**TASK DETAILS:** Output the data word for word, dropping every image.

Collected data entries:
***

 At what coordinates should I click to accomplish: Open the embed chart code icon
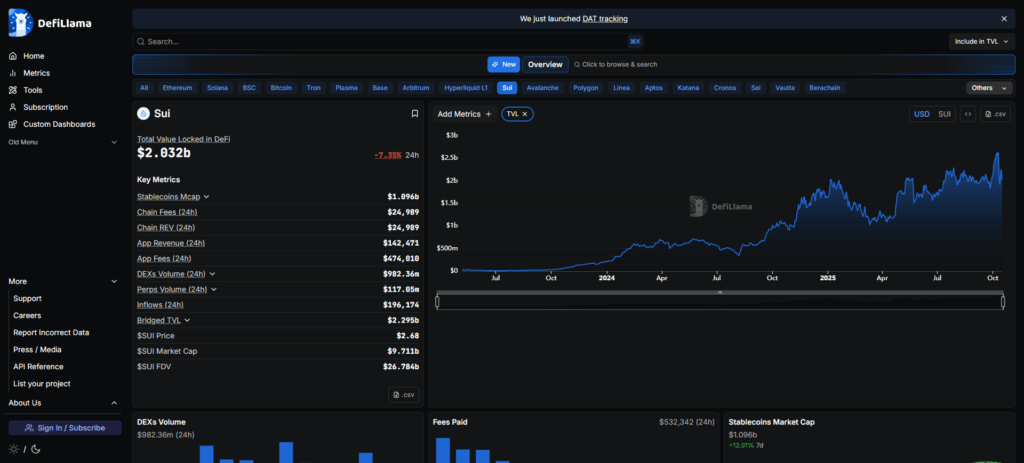968,114
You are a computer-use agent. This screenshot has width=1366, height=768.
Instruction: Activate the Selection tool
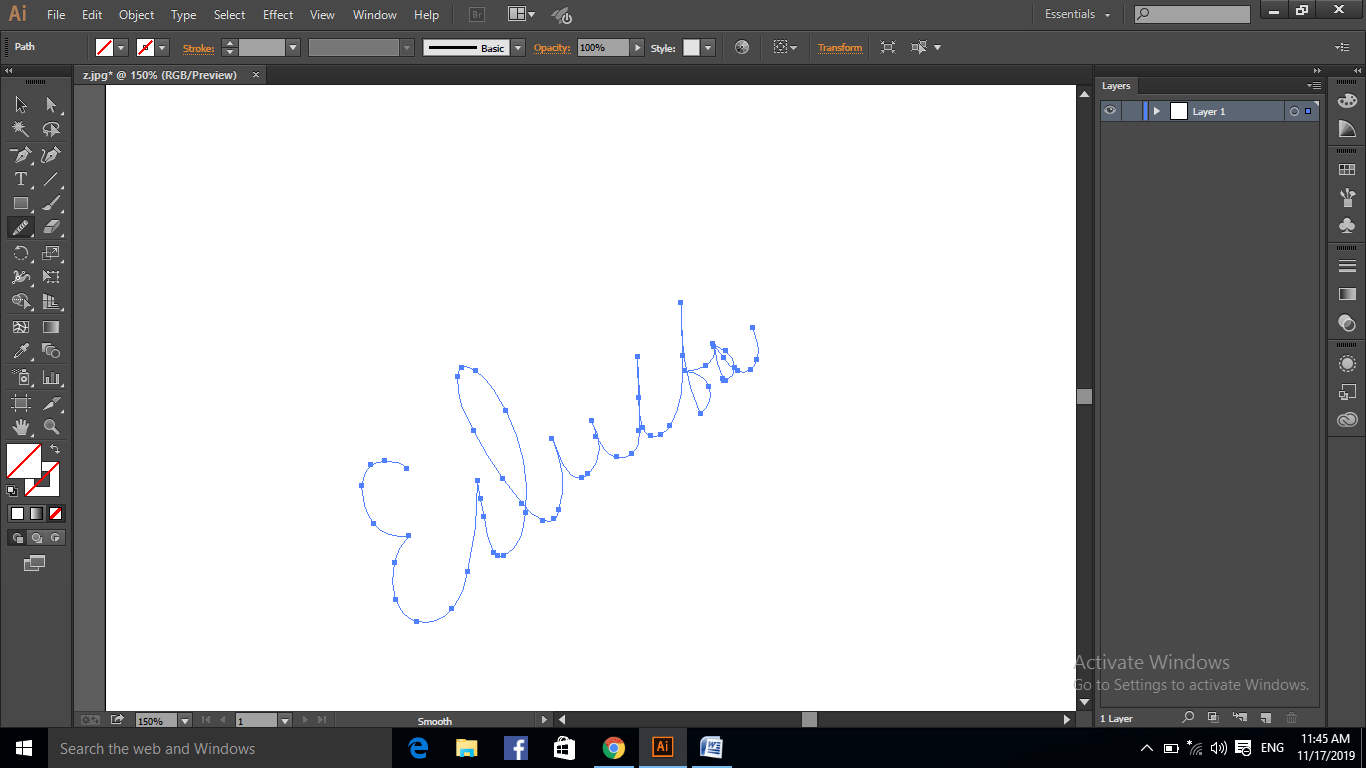coord(20,103)
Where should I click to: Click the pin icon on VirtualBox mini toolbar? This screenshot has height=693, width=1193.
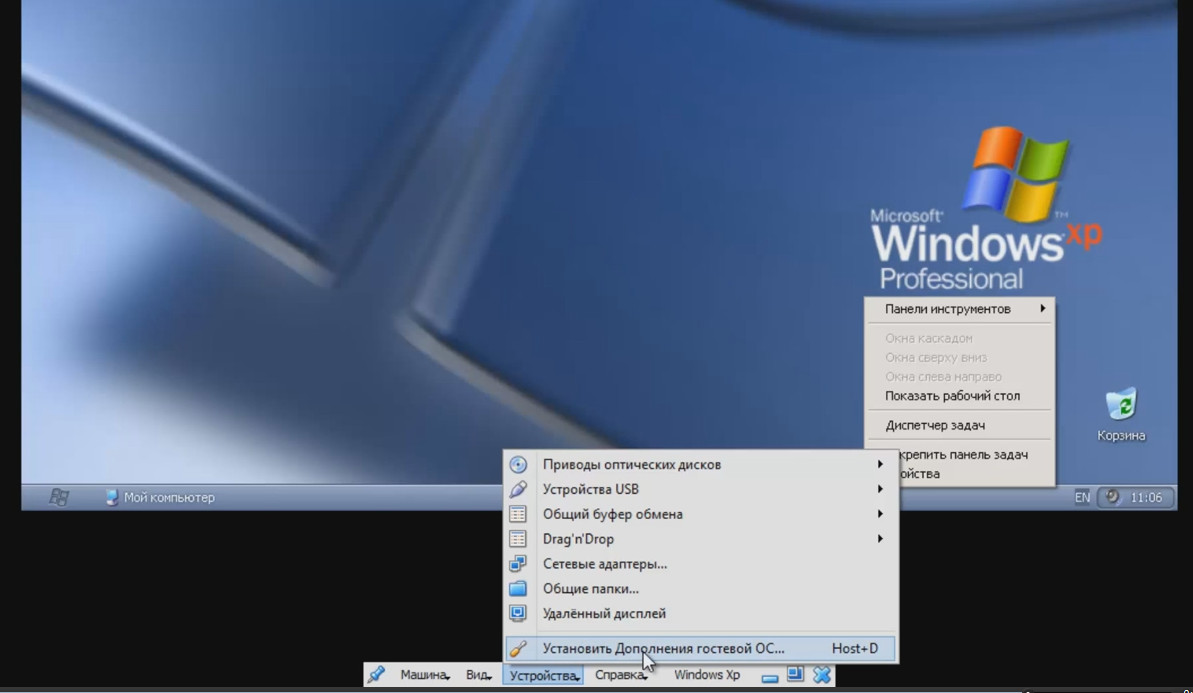click(x=376, y=675)
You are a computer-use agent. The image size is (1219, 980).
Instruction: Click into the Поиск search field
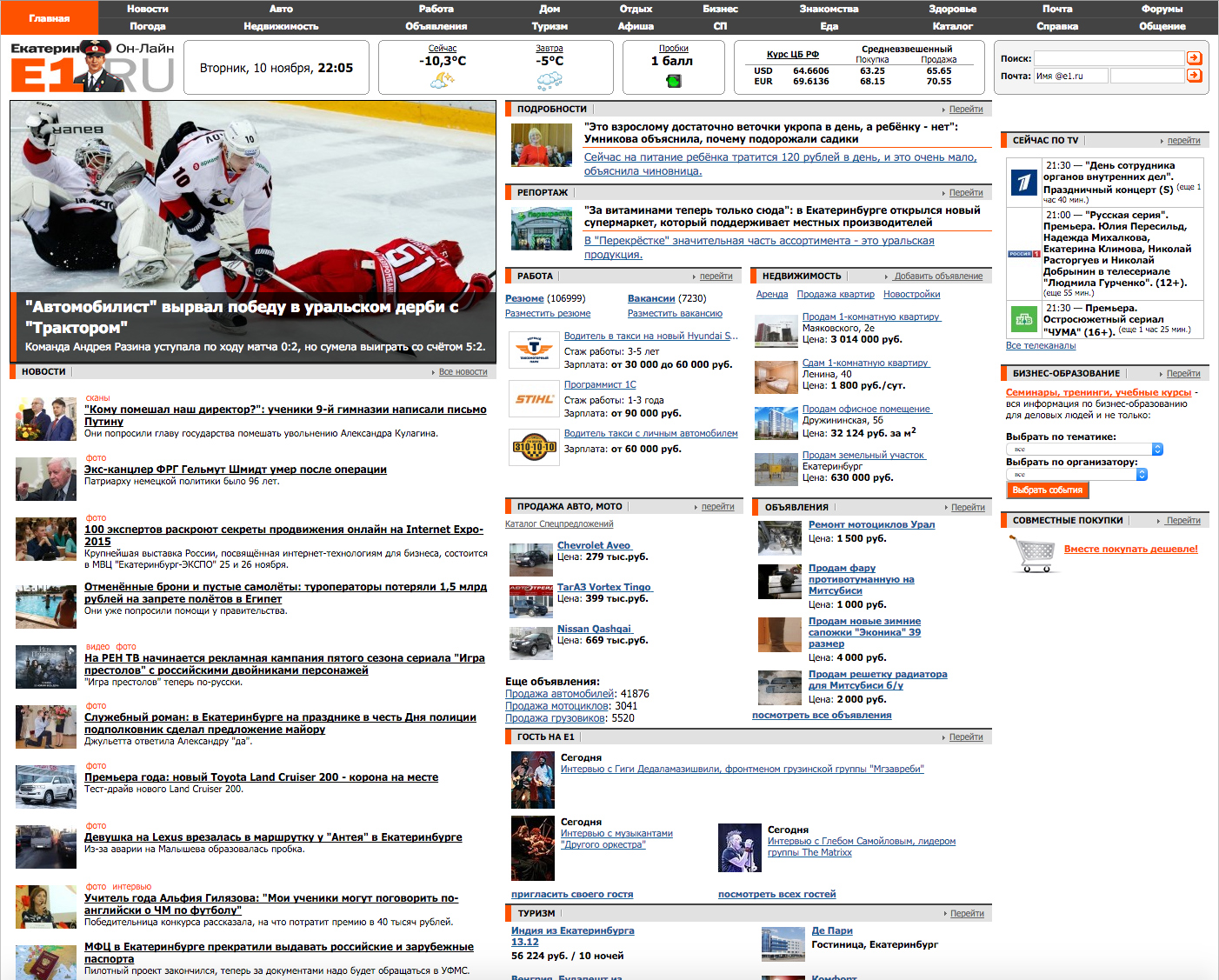pyautogui.click(x=1109, y=58)
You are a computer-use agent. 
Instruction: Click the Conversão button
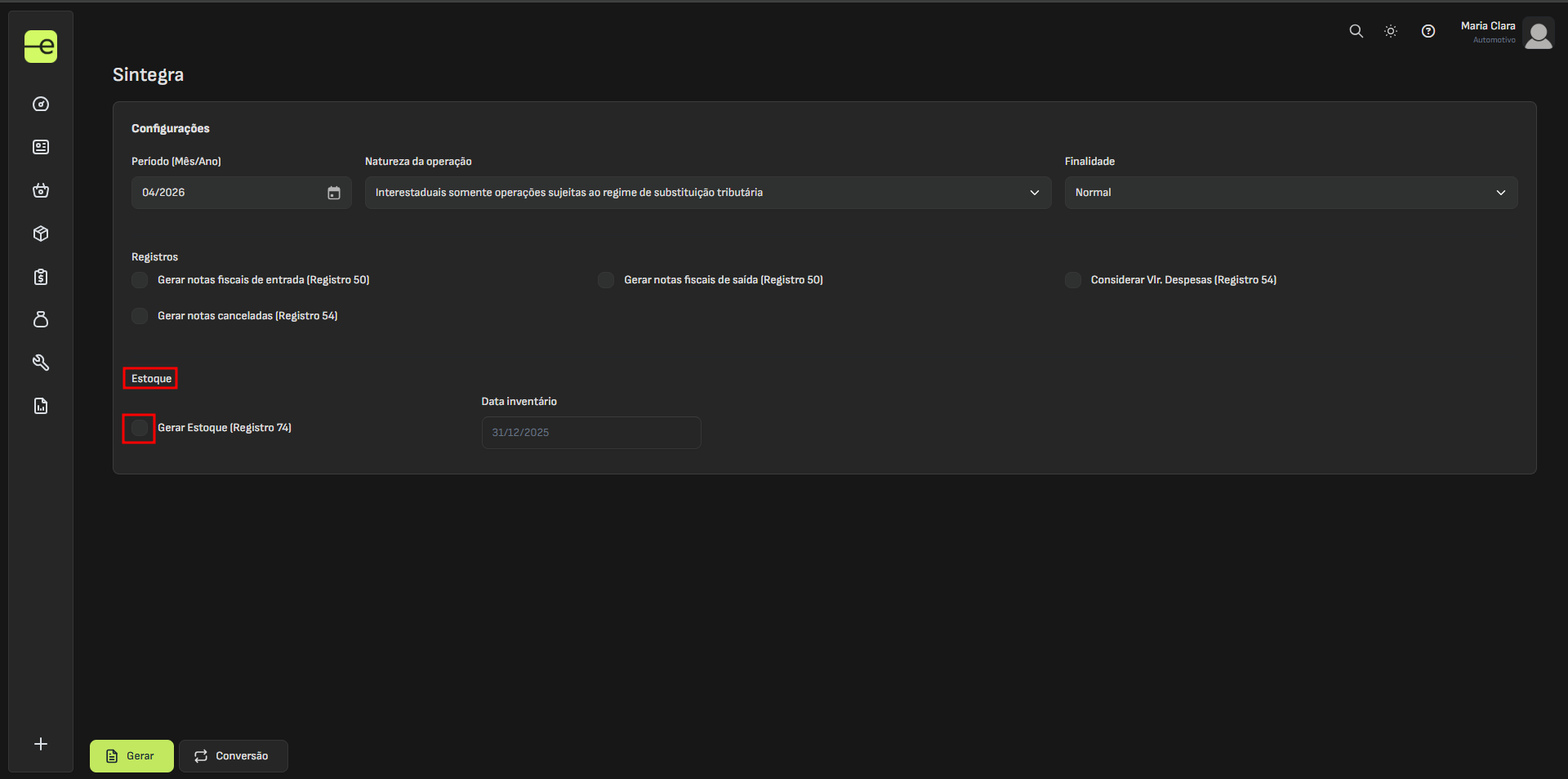click(x=233, y=756)
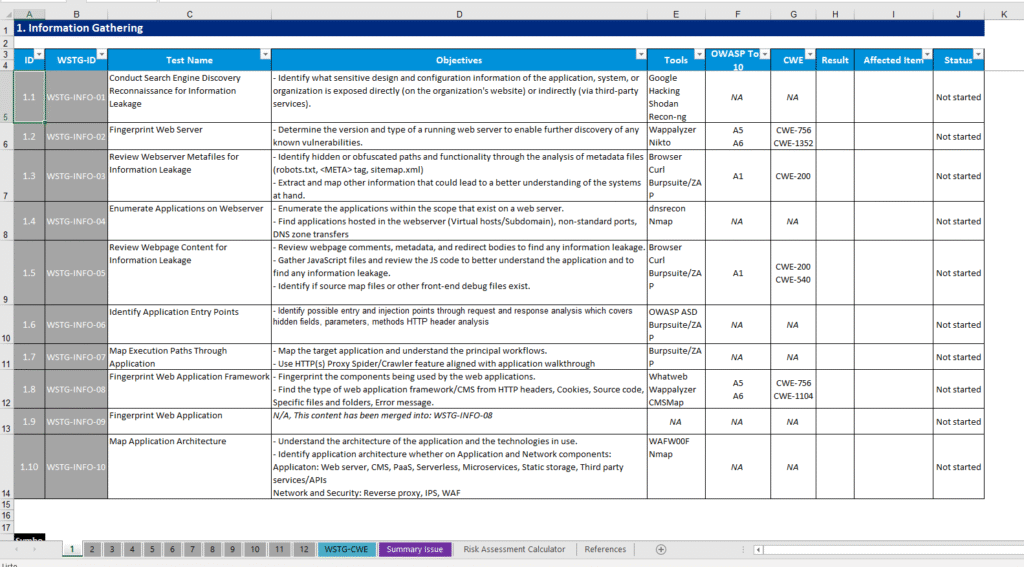1024x567 pixels.
Task: Go to Risk Assessment Calculator sheet
Action: pyautogui.click(x=514, y=549)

***

**ANSWER TO THIS TASK:**
 At what coordinates should I click to accomplish: Open the embed chart code icon
968,114
You are a computer-use agent. This screenshot has width=1366, height=768.
Instruction: Activate the Selection tool
coord(20,103)
Where should I click to: Click the pin icon on VirtualBox mini toolbar? This screenshot has height=693, width=1193.
click(x=376, y=675)
You are a computer-use agent. The image size is (1219, 980).
Instruction: Click into the Поиск search field
pyautogui.click(x=1109, y=58)
You are a computer-use agent. 
Instruction: Click the Conversão button
click(x=233, y=756)
1024x567 pixels.
Task: Go to Risk Assessment Calculator sheet
Action: pyautogui.click(x=514, y=549)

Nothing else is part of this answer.